Kessel Run is working alongside the Kobayashi Maru, Space Camp and Platform One teams — all of which are software development units based on the Kessel Run model — on a range of problems related to ABMS requirements. Several Kessel Run leaders, including Commander Col. Brian Beachkofski, are providing support for development of a number of the seven ABMS “Categories” and 28-odd “Product Lines.”

For example, Andrew Kemendo, Kessel Run’s chief data officer, has been serving as the co-lead for the Data Category, which includes such products as the dataONE library for storing data. (He is now being replaced by Jacque Torson.)

Further, while Kessel Run is best known for its software development work, its mission includes a mandate to both speed and improve the processes by which the service acquires software. Indeed, Kessel Run’s very name — after Han Solo’s famous boast about the speed and efficiency of the Millennium Falcon in traversing a dangerous smuggler’s route in the first Star Wars movie — was aimed to convey that mission.

“This was the original intent of KR — to become a hybrid acquisitions and operations unit that delivers war-winning software capabilities faster and at better value than has ever been done before,”  spokesperson Bruce Katz said in an email.
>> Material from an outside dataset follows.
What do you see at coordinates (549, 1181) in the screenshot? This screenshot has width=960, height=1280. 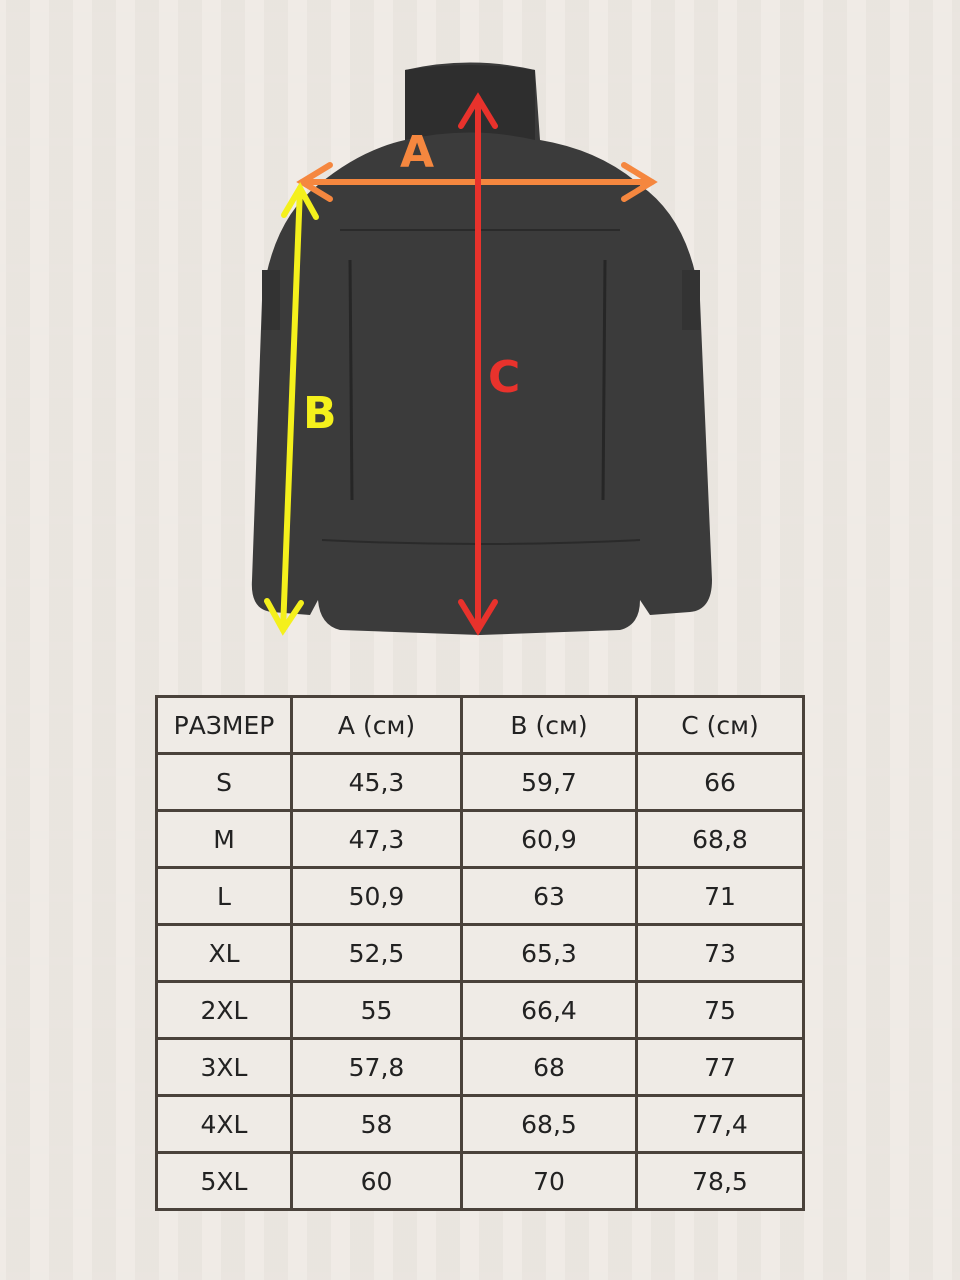 I see `table-cell: 70` at bounding box center [549, 1181].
“The DoD owns this designer, manufacturer, tester, maintainer and services provider of the vital tools needed to increase its warfighting abilities and lethality. It is creating software and delivering products to end-users quicker, with better features, design and needs-satisfaction than can be sourced outside the military and is being done with better cost-efficiencies. That is KR’s real value!” he added.

Kessel Run coders in action

Setterberg, for his part, believes that another important mission for Kessel Run is simply providing an example for the rest of the Air Force — both for how to innovate and encourage new ideas, but also how to better link acquisition efforts and the user community.
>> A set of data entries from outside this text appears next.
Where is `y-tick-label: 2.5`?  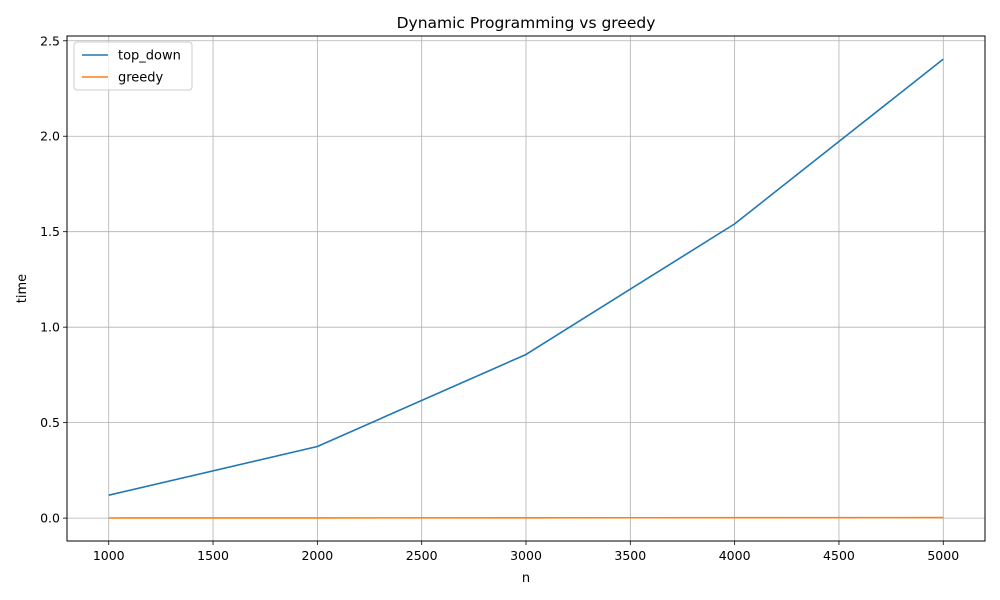 y-tick-label: 2.5 is located at coordinates (50, 40).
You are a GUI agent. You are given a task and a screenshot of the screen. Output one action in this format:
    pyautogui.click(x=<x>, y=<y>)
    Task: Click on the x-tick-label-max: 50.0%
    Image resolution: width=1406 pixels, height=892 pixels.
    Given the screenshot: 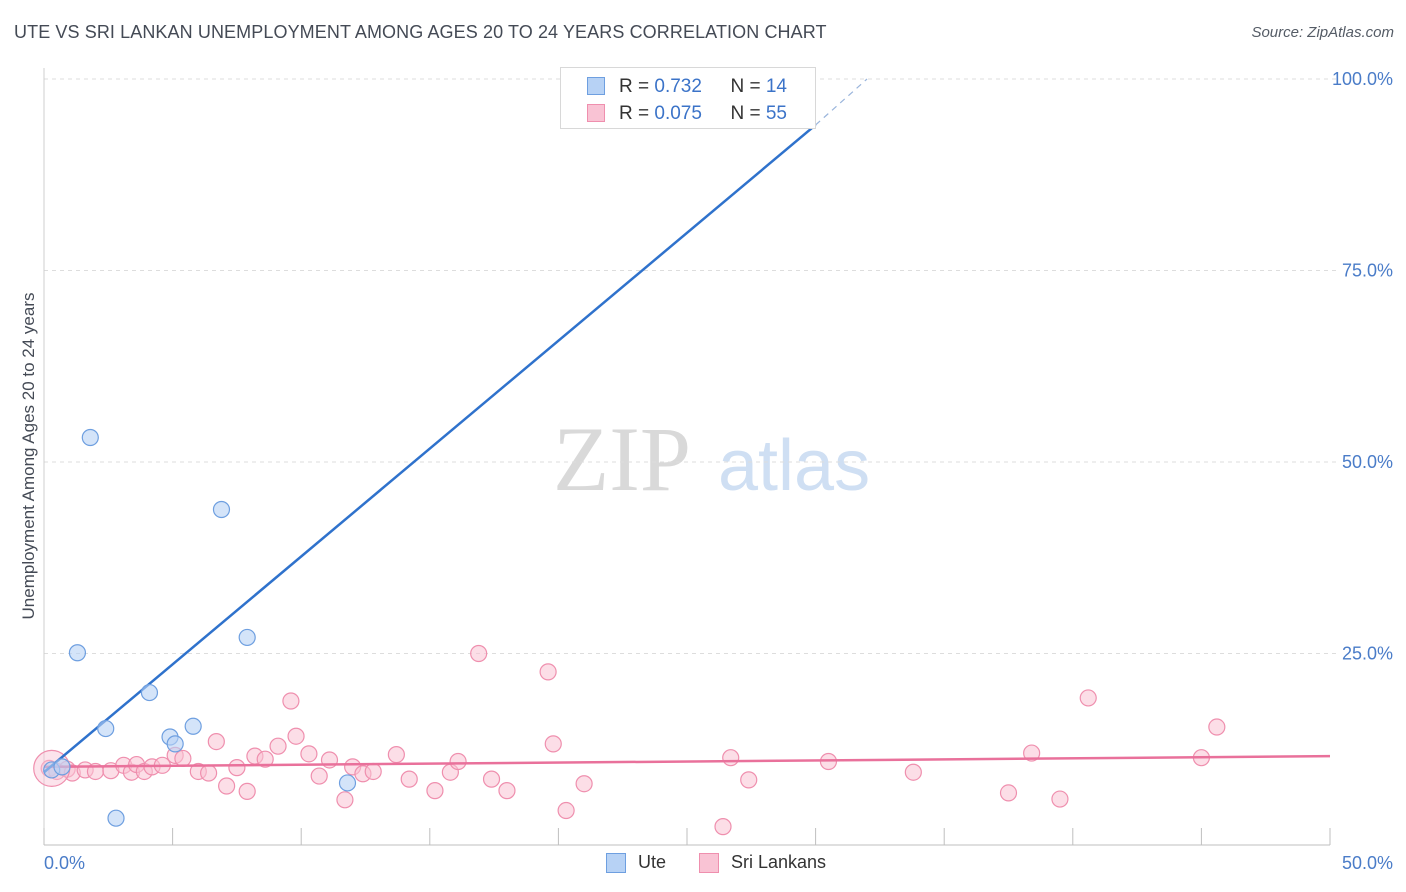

“It’s really important in our process to validate what we’re building with people who are actually in the field,” he said. “I like to use this framework: we have our ‘big’ requirements from Air Combat Command, but then in practice as we go and explore these problem spaces and build software to solve problems, we embrace user-centered design, get direct feedback from our users, and build to the ‘small’ requirements … developed from doing ethnography and user research and understanding the environment that the warfighters are operating in. We strive every day to create a learning culture through a powerful combination of high psychological awareness and high accountability.”

Finally, Setterberg said, one of the keys to Kessel Run’s success has been its culture.

“In day-to-day operations, one of our four core values at Kessel Run is ‘ideas over rank.’ So, regardless of employment status, we’re making decisions together in support of our users,” he said.